Berlian Biru
Sudah 20 hari sejak kasus itu bergulir, aku masih belum bisa menyelesaikan teka-teki hilangnya harta karun di sebuah rumah yang sebentar lagi menjadi milik penghuni lain. Sebab rumah itu sudah laku terjual. Dan si penjual rumah itu adalah klien kami.
***
“Begini, Mas. Saya mohon maaf. Saya tahu saya salah. Usaha yang saya geluti terlilit hutang cukup besar dan sudah lewat jatuh tempo. Saya merencanakan niat ini jauh-jauh hari. Tapi, lama saya berpikir, saya putuskan berlian ini saya titipkan sampean saja. Saya malu bertemu Koh Djaja untuk mengembalikan berlian ini seorang diri. Saya mohon sampean mau jadi perantara saya. Saya harap kasus ini bisa selesai dengan cara baik-baik,” terang Bapak Hang duduk di depan meja kerjaku dengan kepala tertunduk.
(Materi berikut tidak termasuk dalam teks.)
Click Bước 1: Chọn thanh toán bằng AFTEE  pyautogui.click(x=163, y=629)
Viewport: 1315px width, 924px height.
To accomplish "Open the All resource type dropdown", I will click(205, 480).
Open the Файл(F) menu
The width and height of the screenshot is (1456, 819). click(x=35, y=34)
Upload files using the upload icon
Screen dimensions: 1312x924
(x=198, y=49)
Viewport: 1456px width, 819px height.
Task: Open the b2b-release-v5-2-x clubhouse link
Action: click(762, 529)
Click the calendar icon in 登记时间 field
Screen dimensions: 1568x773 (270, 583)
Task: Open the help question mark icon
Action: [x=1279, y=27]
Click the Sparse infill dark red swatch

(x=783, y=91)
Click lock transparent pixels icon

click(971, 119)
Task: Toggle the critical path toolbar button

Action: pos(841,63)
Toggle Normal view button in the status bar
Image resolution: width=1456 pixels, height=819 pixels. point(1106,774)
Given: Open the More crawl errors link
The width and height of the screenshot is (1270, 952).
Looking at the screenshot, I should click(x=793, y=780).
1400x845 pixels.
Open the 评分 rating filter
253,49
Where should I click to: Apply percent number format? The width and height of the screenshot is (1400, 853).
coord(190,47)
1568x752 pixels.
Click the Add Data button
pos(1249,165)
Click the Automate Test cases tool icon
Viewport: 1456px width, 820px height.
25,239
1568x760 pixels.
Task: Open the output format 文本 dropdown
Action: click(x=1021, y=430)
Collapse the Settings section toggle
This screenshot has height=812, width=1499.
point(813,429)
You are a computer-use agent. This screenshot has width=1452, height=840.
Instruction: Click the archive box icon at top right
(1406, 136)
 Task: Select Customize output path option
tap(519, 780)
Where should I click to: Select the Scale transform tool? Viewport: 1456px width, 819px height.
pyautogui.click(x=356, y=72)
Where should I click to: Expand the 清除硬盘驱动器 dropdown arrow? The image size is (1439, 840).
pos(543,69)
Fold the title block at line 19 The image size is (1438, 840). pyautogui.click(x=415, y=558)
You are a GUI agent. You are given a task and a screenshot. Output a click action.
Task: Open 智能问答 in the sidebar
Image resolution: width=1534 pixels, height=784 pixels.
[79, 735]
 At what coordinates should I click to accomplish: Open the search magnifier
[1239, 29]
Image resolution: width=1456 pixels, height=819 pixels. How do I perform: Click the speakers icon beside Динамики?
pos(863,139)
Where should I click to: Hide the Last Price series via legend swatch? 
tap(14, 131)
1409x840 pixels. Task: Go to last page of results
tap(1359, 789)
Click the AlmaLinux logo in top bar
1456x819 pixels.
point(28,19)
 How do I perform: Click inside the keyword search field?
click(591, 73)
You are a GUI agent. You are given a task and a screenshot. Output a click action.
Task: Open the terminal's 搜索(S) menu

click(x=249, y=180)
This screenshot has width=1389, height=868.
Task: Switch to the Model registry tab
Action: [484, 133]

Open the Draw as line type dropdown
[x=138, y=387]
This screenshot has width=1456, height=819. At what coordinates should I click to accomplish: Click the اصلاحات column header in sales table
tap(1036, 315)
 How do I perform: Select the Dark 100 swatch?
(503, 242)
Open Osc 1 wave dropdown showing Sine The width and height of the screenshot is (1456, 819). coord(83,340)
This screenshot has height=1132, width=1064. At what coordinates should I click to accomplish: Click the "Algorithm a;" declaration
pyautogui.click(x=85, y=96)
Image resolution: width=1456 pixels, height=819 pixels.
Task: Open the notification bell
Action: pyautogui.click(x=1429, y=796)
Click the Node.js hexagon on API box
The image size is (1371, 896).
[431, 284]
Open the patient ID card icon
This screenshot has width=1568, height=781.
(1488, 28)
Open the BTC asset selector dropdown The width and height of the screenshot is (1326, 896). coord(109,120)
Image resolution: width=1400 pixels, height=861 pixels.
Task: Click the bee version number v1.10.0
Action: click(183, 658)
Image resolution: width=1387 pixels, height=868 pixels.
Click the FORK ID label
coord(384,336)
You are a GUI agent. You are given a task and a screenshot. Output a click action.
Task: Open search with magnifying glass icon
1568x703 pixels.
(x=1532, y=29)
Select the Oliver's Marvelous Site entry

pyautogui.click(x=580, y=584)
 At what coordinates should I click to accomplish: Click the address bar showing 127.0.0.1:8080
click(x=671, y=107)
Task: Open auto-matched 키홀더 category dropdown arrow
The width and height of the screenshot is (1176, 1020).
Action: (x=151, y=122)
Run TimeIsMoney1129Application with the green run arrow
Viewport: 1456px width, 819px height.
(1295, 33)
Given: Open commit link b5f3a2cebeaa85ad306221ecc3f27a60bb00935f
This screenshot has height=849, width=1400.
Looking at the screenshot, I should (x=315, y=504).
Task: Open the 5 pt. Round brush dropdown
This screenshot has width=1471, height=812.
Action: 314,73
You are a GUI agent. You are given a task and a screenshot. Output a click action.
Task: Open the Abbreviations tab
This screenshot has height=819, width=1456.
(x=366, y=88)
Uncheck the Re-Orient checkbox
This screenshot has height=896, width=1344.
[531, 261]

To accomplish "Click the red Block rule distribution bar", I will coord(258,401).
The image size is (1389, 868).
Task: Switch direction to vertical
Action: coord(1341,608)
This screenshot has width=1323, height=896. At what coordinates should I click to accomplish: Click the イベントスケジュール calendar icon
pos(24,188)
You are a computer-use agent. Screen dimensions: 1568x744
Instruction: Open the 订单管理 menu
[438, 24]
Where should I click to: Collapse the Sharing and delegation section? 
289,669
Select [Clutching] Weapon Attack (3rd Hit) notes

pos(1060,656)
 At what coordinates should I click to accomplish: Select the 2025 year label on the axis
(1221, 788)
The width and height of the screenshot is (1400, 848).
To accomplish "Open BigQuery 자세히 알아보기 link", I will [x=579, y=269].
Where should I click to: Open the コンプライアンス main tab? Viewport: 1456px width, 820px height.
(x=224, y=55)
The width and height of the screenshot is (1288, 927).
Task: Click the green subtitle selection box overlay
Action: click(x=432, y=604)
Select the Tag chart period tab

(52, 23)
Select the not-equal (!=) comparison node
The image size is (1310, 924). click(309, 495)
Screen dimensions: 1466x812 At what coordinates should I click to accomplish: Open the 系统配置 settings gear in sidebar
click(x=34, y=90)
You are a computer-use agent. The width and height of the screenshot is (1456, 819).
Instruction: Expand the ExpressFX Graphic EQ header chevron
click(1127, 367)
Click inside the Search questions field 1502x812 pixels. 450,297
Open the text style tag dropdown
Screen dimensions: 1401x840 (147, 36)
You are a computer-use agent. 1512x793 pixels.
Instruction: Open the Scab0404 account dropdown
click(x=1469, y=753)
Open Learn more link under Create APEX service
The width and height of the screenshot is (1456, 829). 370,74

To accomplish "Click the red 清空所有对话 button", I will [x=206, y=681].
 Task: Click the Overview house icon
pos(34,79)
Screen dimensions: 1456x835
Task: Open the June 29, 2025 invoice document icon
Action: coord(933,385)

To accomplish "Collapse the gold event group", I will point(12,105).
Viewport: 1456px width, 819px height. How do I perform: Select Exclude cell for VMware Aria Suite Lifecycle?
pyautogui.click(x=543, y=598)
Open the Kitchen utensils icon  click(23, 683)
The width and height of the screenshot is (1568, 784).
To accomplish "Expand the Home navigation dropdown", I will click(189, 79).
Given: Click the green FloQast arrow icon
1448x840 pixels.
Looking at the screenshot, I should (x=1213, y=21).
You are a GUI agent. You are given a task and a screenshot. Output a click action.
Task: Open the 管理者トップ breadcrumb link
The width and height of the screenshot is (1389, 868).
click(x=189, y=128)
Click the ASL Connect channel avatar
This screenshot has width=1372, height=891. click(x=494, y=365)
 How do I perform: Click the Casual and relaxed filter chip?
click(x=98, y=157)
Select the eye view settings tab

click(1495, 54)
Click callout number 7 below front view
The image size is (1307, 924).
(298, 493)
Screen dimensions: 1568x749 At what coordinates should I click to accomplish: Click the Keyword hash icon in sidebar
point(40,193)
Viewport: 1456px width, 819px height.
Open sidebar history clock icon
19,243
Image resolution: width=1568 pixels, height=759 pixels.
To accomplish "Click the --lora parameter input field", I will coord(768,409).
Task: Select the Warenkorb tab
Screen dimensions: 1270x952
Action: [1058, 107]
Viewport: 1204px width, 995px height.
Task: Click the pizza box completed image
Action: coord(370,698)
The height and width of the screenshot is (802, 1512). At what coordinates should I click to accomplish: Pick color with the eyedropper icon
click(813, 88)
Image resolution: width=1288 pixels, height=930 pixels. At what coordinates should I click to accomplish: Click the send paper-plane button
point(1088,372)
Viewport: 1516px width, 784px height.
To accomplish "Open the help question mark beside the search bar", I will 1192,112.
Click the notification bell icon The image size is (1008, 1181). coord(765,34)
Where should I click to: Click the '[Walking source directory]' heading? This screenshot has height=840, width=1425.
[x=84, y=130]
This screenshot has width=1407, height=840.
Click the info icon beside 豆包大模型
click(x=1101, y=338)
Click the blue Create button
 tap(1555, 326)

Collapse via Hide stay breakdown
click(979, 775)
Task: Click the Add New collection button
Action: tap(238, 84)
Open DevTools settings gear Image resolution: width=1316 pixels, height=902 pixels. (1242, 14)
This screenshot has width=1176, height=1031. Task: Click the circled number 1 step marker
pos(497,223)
“Justru saya merasa senang dengan niat baik Bapak Hang berkata demikian. Akhirnya saya dan Bos Udin bisa menyelesaikan kasus ini sesuai waktu yang sudah ditargetkan. Soal pengembalian berlian itu Bapak Hang tidak perlu khawatir. Nanti akan kami sampaikan kepada Bapak Djaja. Percayakan semuanya pada kami,” balasku dengan perasaan lega.
Sesaat Bapak Hang mengangguk. Wajah yang tadinya tampak resah tiba-tiba berubah senyum penuh harapan.
Saking senangnya Bos Udin yang juga turut di samping kami mendengar hal itu, sesaat ia membuka jendela kantor kami. “Kabar bahagia ini harus disambut dengan sinar matahari pagi yang cerah.”
Sekejap silau cahaya menghantam saraf-saraf mataku hingga membuat jempol kakiku terasa nyeri.
“Bangun-bangun!” ucap Bos Udin menjepit jempol kakiku dengan jari telunjuk dan jempol tangannya.
Sesaat aku bangkit. Berusaha duduk dan meluruskan punggung sekenanya. Aku menyesali pertemuan tadi, ternyata hanya sebuah bunga tidur.
“Nyenyak sekali kau tidur,” tukas Bos Udin dengan keringat menghiasi wajahnya.